Periodic Reporting for period 1 - DataPACT (DATAPACT: COMPLIANCE BY DESIGN OF DATA/AI OPERATIONS AND PIPELINES)
Periodo di rendicontazione: 2025-01-01 al 2025-12-31
DataPACT validates its core results through a strong selection of seven complementary use cases offered by SMEs, large companies, and public sector organizations in relevant areas, including media and entertainment, healthcare, smart cities, law enforcement and security, customer relationship management, manufacturing, and public data.
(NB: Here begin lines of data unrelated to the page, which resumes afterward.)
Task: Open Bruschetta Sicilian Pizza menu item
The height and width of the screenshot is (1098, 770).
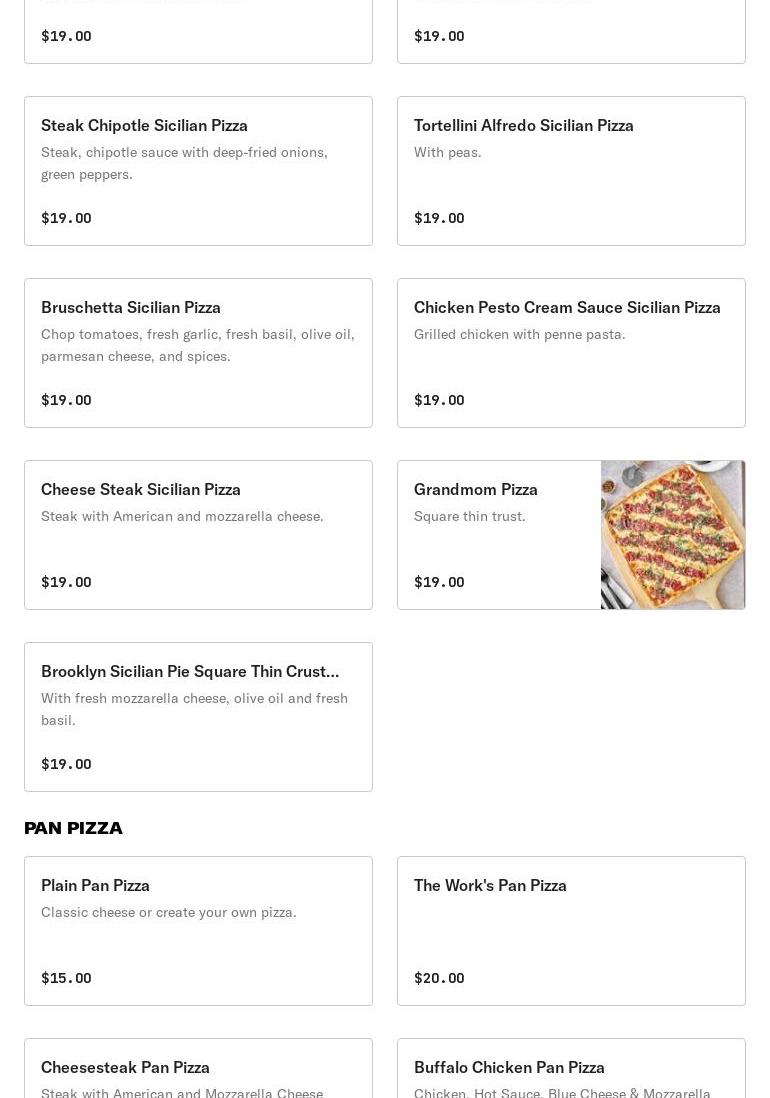Action: point(198,353)
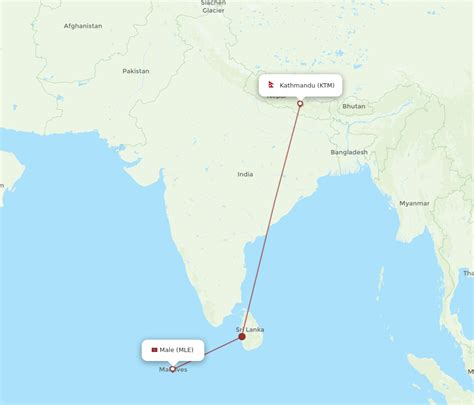Select the Bhutan map label
Viewport: 474px width, 405px height.
(354, 106)
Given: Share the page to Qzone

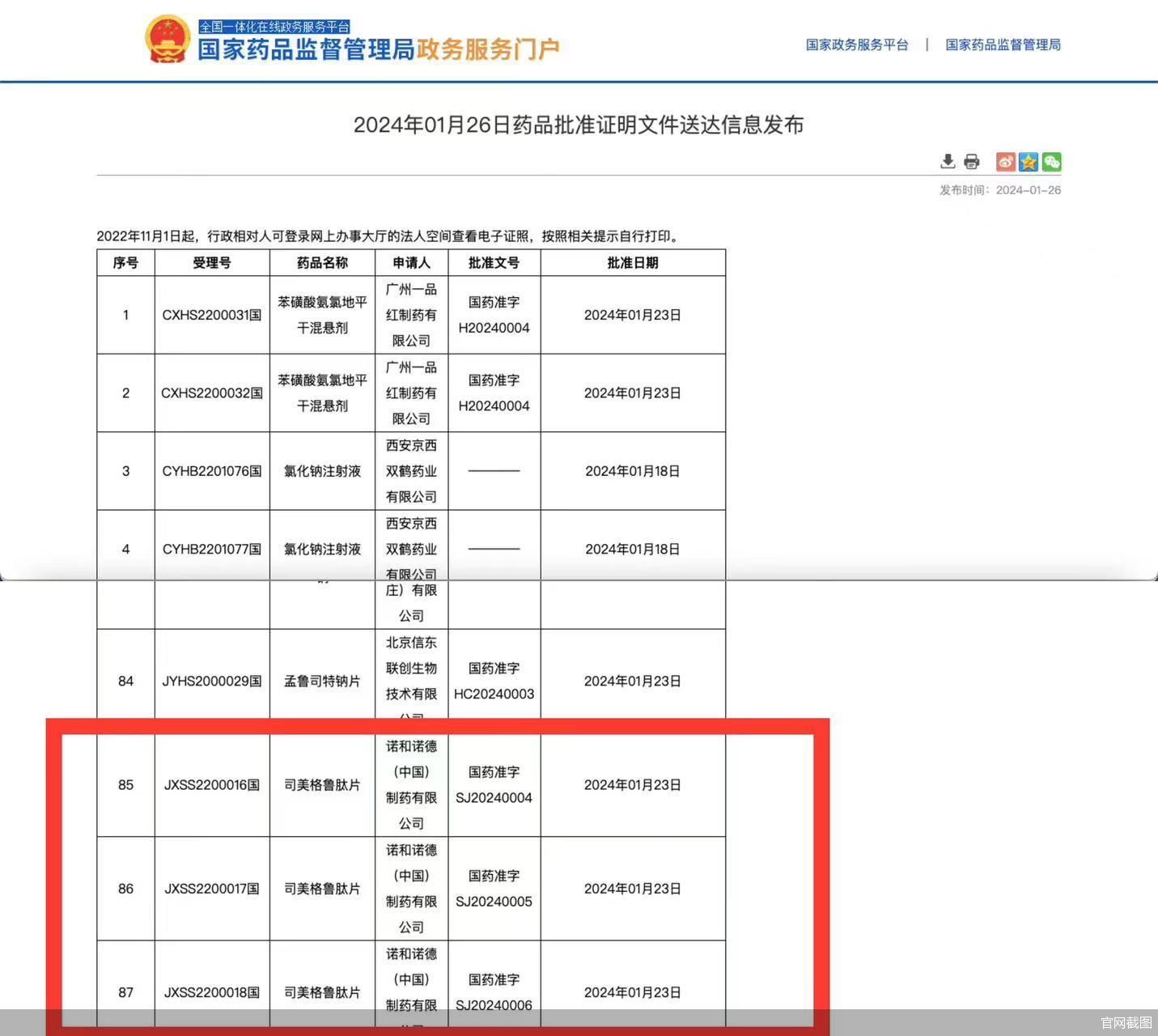Looking at the screenshot, I should tap(1029, 162).
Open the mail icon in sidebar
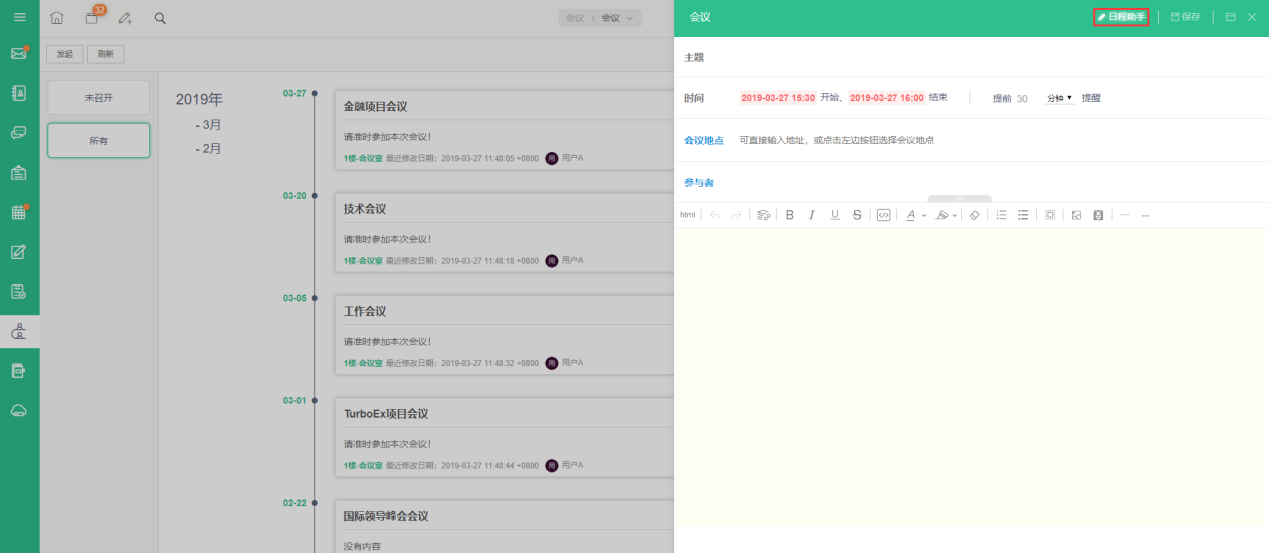Viewport: 1269px width, 553px height. point(19,53)
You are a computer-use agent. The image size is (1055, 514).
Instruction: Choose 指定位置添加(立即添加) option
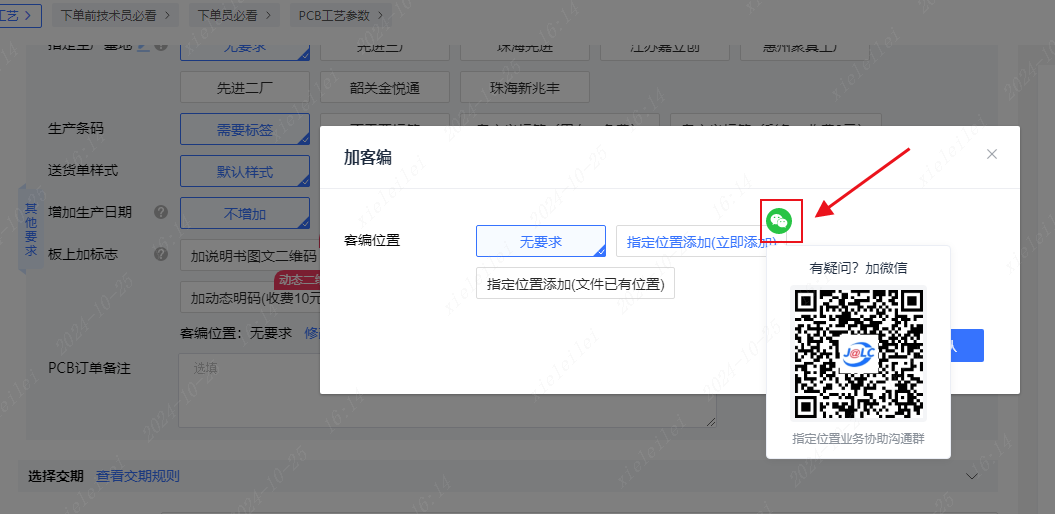click(690, 241)
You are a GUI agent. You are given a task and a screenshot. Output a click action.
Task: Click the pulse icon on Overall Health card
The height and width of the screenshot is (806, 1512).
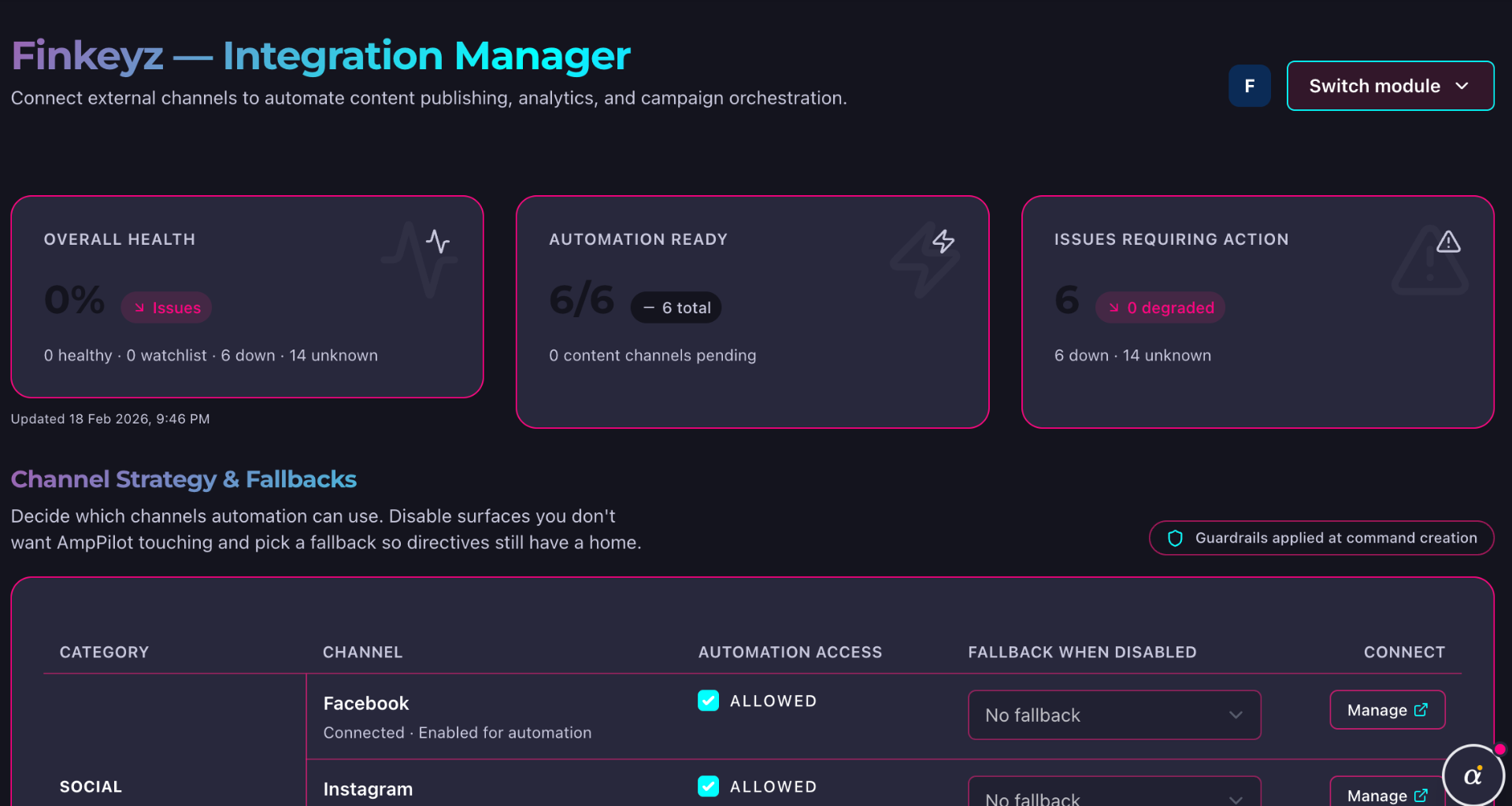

DataPACT helps them ensure straightforward and cost-effective compliance with existing and emerging regulations and guidelines, shorter time-to-market for compliant data solutions, fair and unbiased data-driven systems, respect for privacy and other fundamental rights, and lower and transparent environmental impact for intensive data/AI pipeline operations.
DataPACT gathers a balanced consortium of 18 partners from 16 countries, consisting of two large companies, two public sector organizations, four SMEs, two research centers, and seven universities, covering relevant aspects related to legal, ethical, social, environmental, and technical compliance of data/AI operations and pipelines.
Main achievements include:
- Establishment of the Data Management Plan (Deliverable D1.4) as a living document guiding data management throughout the project.
- Development of the state-of-the-art overview for expected results, identifying key challenges and knowledge gaps (part of Deliverable D1.1).
- Consolidated identification and mapping of technical, market, and use case requirements (Deliverables D1.1 and D5.1).
- Gathering requirements through AS-IS and TO-BE interviews, user stories, and survey.
- Cataloguing of relevant tools and mapping them against expected results and user stories.
- Identification of relevant legislation and national transpositions, forming the basis for automated compliance solutions and the first iteration of the Compliance Framework (Deliverable D4.1).
- Definition and documentation of the DataPACT architecture (Deliverable D1.2).
- Release of the first integrated compliance-aware data/AI pipeline lifecycle toolbox, incorporating tools from the PipelineR, GreenR, and AppleyR collections (Deliverable D2.1).
- Release of the first version of the Compliance Toolbox, delivering early results across the PolicyR and TrustR toolsets (Deliverable D3.1).
- Establishment of the project’s exploitation strategy with a phased workflow and identification of Key Exploitable Results (Deliverable D6.1).
- Technical and market requirements were consolidated, and regulatory, ethical, societal, and sustainability considerations translated into shared architectures, interoperable tools, and compliant data models.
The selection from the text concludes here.